Yeah, the configuration for incremental sync is:

kind: source
spec:
    name: "xxxxxxxx_incremental"
    path: "cloudquery/aws"
    version: "25.5.3"
    tables:
         - aws_inspector2_findings
     spec:
         accounts:
             - id: "xxxxxx"
     destinations: 
         - postgresql
     backend_options:
     table_name: cq_state_aws
     connection: '@@plugins.postgresql.connection'

CQ CLI version - 5.20.1
PostgreSQL version - 7.1.2
AWS version - 25.5.3

It is the same configuration for both the runs.

Also, can you explain to me here, if for one AWS account, if I have 300 vulnerabilities that should be added into the DB, then will this CloudQuery API be called 300 times? (i.e., for each and every vulnerability being logged, will it call those many times?)

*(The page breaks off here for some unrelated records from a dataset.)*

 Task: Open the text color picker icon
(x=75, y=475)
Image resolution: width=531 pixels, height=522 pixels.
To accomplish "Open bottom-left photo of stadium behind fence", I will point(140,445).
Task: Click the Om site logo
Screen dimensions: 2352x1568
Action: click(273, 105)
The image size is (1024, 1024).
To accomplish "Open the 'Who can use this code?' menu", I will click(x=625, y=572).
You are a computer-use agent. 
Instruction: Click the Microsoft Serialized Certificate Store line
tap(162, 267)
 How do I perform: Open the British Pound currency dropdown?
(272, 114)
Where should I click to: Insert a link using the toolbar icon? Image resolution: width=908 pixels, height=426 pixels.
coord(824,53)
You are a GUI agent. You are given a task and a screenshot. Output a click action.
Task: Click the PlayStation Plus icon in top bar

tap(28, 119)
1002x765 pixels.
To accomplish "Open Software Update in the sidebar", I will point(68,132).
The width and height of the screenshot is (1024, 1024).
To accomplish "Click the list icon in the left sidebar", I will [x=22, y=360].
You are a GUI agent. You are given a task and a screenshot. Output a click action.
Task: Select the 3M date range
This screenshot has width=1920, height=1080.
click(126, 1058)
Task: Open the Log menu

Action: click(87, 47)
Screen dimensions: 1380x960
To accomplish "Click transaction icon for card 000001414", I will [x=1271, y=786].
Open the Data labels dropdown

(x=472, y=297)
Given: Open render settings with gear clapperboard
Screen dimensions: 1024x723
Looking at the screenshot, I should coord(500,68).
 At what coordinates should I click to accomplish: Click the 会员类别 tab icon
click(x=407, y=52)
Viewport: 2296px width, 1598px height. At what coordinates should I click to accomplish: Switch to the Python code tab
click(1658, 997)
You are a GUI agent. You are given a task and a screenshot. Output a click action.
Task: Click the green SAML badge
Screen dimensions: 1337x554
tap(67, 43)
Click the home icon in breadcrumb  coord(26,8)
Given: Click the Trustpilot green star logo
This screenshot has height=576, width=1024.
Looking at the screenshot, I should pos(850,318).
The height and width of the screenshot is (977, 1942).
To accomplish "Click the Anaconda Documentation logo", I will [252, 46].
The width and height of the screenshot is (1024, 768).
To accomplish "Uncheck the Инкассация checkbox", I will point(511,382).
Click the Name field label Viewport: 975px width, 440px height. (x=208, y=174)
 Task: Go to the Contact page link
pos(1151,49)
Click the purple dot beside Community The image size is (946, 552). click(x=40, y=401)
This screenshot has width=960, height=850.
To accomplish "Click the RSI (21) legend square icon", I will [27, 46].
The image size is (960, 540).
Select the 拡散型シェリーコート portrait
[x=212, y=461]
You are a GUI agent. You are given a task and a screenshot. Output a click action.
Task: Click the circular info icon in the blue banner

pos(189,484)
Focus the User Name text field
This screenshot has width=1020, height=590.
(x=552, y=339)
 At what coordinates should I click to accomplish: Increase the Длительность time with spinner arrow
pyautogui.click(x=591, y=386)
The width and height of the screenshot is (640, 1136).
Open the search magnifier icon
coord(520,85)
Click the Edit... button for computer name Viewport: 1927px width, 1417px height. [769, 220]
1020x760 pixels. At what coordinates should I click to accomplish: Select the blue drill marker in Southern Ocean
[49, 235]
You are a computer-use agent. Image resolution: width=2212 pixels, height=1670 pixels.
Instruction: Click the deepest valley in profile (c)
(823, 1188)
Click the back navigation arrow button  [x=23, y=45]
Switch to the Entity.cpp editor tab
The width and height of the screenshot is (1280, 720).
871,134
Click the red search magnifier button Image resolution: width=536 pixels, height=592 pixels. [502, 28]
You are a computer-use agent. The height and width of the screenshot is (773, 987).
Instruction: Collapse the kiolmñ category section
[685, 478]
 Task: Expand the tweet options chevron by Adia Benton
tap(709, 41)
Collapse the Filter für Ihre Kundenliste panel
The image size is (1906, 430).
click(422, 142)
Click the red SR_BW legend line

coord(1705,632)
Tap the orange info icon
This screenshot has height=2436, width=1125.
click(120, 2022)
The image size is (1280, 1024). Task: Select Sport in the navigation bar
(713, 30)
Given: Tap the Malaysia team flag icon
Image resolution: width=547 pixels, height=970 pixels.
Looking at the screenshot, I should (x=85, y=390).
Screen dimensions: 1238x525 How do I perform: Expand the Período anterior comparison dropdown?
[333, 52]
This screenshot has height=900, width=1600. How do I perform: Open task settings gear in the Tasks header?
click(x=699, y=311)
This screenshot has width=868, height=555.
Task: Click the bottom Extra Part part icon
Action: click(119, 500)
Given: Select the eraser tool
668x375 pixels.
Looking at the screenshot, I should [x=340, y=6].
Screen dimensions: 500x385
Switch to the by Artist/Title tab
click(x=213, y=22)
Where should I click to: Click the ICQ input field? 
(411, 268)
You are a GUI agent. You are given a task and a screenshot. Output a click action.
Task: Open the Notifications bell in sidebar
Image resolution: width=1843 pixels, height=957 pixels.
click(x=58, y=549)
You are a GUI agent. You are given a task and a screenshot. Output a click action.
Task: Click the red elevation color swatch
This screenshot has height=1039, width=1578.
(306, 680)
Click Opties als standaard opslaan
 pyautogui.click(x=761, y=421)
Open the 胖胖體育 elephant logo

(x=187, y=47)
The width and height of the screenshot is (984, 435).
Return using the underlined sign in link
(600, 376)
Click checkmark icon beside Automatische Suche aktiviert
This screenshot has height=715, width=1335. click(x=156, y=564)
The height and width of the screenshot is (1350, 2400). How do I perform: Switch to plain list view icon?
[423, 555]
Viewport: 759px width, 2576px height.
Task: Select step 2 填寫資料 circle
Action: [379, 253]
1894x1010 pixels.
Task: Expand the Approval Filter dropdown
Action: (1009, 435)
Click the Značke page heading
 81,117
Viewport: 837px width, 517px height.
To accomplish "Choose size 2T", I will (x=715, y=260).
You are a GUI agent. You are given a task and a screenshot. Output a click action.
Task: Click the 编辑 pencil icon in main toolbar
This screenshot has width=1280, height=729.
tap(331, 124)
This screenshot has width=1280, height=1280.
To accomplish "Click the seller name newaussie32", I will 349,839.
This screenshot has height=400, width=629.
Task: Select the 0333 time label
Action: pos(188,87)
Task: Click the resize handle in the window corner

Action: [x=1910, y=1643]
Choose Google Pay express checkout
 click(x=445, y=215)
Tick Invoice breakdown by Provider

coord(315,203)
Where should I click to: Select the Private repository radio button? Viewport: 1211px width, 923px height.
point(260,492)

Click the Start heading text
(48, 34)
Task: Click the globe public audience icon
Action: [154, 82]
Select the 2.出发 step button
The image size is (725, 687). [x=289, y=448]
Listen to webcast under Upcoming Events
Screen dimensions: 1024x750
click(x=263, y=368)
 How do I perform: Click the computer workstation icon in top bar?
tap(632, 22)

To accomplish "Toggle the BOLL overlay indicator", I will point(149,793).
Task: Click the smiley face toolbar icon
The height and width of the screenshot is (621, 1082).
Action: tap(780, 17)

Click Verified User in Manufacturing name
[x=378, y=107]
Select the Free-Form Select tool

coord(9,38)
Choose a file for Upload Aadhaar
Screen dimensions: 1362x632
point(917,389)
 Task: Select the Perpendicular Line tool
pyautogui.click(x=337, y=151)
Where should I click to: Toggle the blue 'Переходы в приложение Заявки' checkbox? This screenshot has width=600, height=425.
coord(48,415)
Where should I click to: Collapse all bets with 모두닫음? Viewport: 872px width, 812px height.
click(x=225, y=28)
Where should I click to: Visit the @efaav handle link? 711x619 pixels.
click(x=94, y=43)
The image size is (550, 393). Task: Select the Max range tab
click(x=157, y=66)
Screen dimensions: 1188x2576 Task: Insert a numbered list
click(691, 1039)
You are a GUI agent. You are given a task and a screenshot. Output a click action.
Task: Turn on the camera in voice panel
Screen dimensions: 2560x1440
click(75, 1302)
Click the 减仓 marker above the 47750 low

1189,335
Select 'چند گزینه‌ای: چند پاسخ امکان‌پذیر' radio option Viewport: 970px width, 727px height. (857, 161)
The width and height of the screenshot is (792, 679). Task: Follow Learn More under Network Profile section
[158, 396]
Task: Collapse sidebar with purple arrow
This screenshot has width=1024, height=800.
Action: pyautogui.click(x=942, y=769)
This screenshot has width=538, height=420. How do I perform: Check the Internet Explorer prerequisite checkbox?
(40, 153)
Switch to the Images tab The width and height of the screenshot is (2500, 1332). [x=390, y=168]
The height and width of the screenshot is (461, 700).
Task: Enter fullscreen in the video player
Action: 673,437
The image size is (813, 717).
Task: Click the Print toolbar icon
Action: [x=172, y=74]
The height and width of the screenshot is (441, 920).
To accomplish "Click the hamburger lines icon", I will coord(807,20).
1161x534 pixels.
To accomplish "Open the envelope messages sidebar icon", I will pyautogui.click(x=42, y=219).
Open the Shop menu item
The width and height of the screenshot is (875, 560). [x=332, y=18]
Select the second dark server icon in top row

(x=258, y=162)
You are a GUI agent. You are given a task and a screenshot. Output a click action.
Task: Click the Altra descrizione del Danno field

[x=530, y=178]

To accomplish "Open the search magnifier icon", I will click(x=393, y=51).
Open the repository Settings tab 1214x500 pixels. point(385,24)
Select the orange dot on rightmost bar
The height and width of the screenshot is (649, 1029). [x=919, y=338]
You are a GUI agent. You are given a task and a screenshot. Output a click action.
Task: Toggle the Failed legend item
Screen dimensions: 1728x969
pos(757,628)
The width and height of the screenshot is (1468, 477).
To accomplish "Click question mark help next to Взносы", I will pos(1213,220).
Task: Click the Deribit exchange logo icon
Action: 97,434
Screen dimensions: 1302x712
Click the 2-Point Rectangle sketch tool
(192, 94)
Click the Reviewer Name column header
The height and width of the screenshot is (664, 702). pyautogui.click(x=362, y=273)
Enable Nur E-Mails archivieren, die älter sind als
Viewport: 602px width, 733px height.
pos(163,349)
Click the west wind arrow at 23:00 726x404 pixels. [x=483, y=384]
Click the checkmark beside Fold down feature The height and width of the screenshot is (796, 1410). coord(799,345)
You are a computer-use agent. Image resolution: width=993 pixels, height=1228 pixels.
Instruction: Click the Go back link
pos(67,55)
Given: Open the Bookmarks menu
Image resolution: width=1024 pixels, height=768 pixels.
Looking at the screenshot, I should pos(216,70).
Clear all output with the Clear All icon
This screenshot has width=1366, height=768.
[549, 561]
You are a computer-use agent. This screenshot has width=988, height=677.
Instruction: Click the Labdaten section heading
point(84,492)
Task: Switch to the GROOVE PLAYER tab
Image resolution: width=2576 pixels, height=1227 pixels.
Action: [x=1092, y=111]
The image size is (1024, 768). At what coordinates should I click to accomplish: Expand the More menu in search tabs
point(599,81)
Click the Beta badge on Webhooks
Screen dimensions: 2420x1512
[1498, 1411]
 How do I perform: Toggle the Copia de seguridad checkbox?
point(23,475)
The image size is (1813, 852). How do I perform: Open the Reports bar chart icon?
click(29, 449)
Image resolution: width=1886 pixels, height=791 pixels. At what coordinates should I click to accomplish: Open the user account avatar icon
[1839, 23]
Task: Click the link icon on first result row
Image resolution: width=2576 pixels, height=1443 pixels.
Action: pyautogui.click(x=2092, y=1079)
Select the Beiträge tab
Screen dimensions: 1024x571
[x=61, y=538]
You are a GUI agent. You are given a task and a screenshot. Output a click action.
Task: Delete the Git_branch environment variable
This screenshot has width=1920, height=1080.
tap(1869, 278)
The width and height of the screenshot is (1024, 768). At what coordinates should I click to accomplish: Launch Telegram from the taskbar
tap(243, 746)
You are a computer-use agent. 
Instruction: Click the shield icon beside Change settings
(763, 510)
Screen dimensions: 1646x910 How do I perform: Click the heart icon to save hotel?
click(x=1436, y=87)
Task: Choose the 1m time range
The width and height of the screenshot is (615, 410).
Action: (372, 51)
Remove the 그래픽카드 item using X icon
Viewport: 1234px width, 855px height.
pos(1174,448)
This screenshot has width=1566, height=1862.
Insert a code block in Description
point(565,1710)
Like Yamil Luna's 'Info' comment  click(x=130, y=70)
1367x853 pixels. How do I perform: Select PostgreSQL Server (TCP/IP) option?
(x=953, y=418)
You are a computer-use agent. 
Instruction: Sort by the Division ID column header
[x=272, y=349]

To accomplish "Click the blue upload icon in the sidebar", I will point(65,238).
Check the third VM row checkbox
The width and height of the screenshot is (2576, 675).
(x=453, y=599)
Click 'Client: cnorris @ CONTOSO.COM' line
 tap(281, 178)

@funny-whale - Not sure if it was just a typo when copying the config, but table_name and connection need to be indented, like this:

kind: source
spec:
  name: "xxxxxxxx_incremental"
  path: "cloudquery/aws"
  version: "25.5.3"
  tables: ["aws_inspector2_findings"]
  destinations: ["postgresql"]
  backend_options:
    table_name: cq_state_aws
    connection: '@@plugins.postgresql.connection'
  spec:
    accounts:
      - id: "xxxxxx"

The CloudQuery usage API is intended to be called periodically (every x seconds or when a counter hits a specific threshold). I see that you are running an older version of the plugin; I would encourage you to upgrade to the latest version (v27.5.0).

Okay, will check it and let you know.
It’s a typo @ben

@funny-whale regarding your question:

Also, can you explain me here, if for one AWS account, if I have 300 vulnerabilities that should be added into the database, then will this CloudQuery API be called 300 times? (i.e., for each and every vulnerability being logged, will it call those many times?)

ListFindings returns a paginated response. Each page has some number of items. So no, it wouldn’t make 300 requests. The number depends on the page size. I think you can set the page size with the max_results option (ListFindingsInput) in your table_options config, but I think the defaults should be sensible.